BARC talk by Jacob John Imola
Tuesday, February 18, 2025, Jacob Imola, Postdoc here with us at BARC, KU, will give a talk on "Metric Differential Privacy at the User-Level Via the Earth-Mover’s Distance".
Abstract:
Metric Differential Privacy is a fine-grained privacy definition that can offer improved privacy for data generated from realistic priors in a metric space. At the same time, in modern data applications it is more realistic that a user contributes a set of data points, rather than a single point as many prior works in privacy assume. This is known as the user-level setting, and providing privacy for such data is a recent trend in privacy research.

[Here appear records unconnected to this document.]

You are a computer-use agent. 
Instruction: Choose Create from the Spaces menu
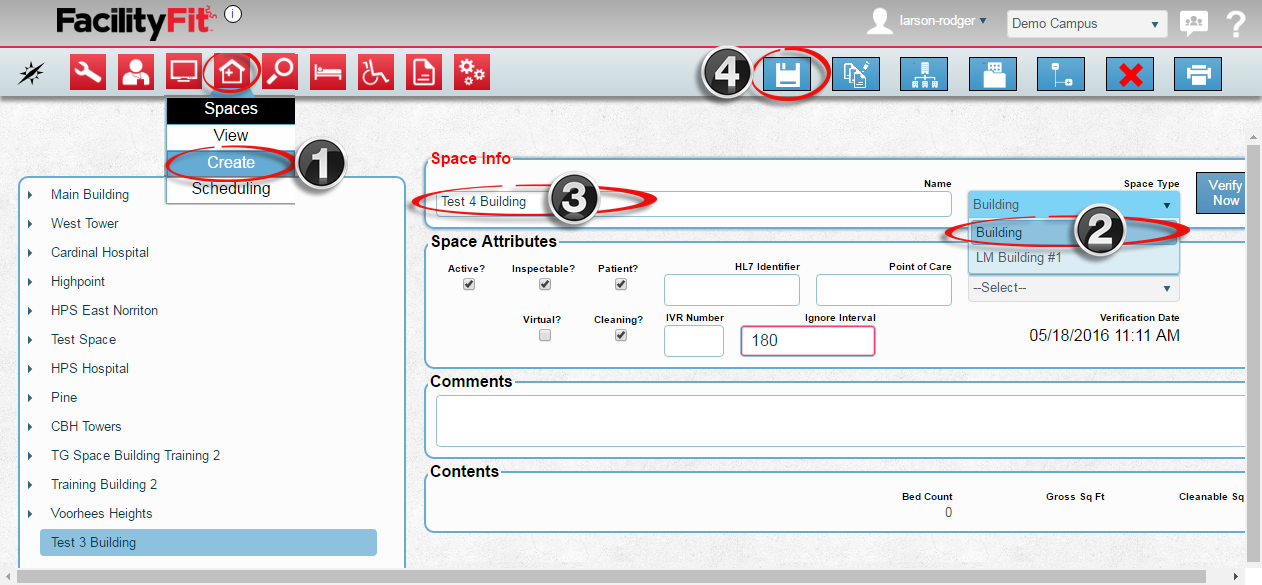[231, 162]
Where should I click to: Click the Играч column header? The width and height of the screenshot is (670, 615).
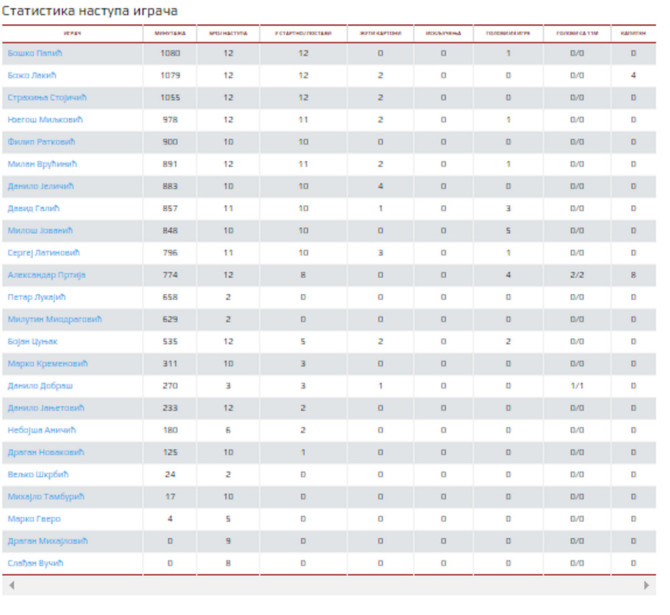(72, 33)
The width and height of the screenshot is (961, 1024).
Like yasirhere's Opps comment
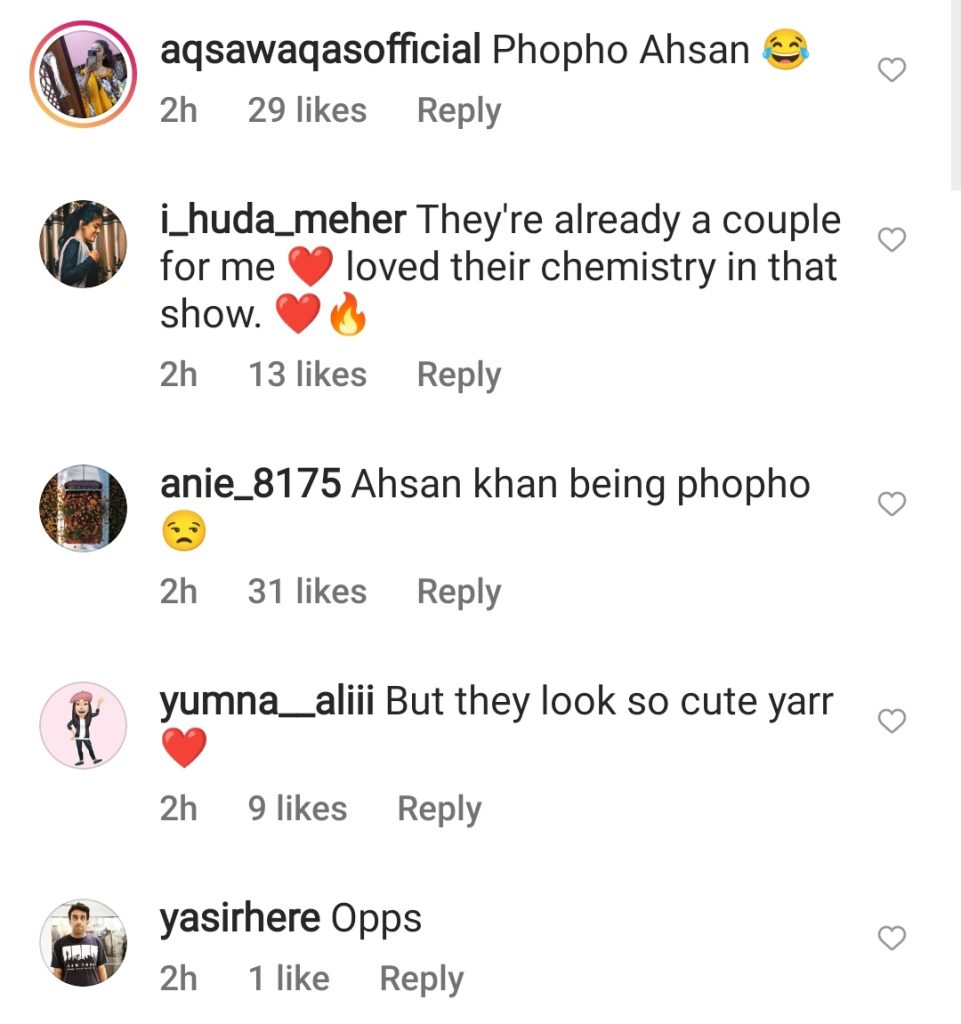point(892,937)
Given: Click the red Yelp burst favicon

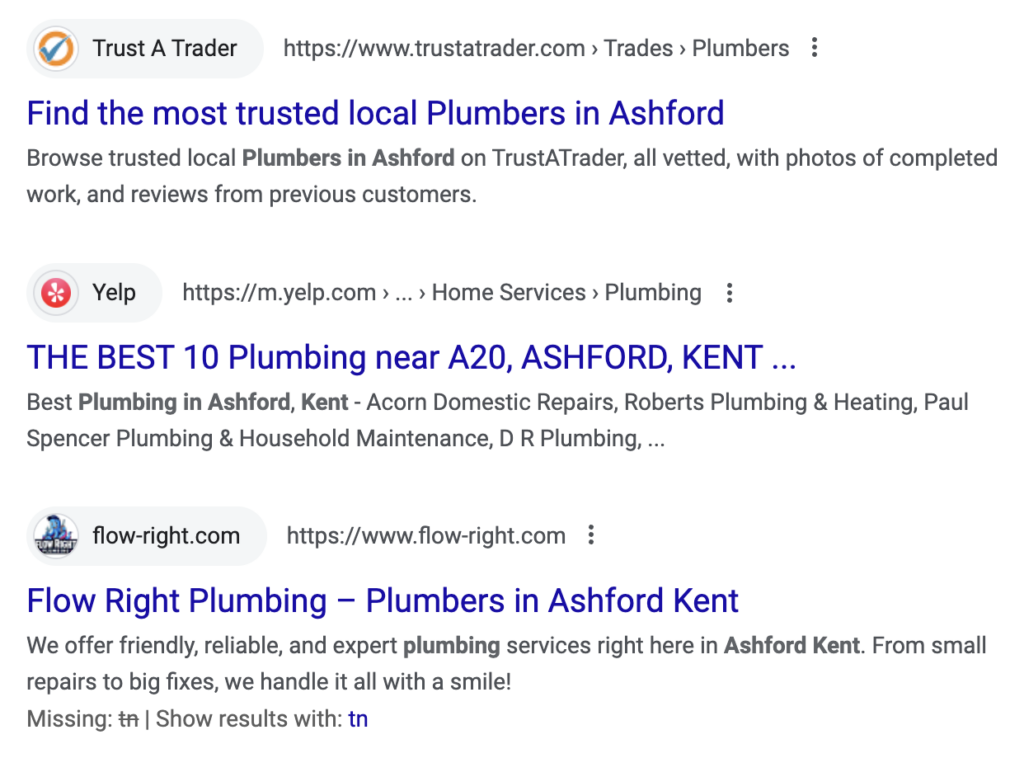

In this work, we explore how to provide a metric DP guarantee in the user-level setting. We propose using the Earth-Mover’s Distance (EMD) between user data as our privacy metric, as it provides similar appealing semantics as the single-item setting. We then show how to bound the EMD sensitivity of the average value of a function over a dataset, providing a general EMD-DP mechanism framework. We provide another general framework for the pointwise release of a dataset histogram, in which we also prove a generalisation of privacy amplification by shuffling which may be of independent interest. As our last tool, we show how to bound the number of data points collected from each user while providing EMD-DP. This facilitates mechanism design by enabling simpler privacy proofs and more black-box analysis.
Bio:
Jacob John Imola is a postdoctoral researcher in computer science with BARC at the University of Copenhagen hosted by Prof. Rasmus Pagh. From 2018 to 2023, Jacob was a PhD student at UCSD where he was advised by Prof. Kamalika Chaudhuri. His primary focus is differential privacy, where he is intrigued by how to overcome information and algorithmic challenges introduced by privacy. Jacob's work tends to be theoretical in nature, but he is also interested in using interdisciplinary approaches, such as multi-party computation and formal methods, to better implement privacy in practice.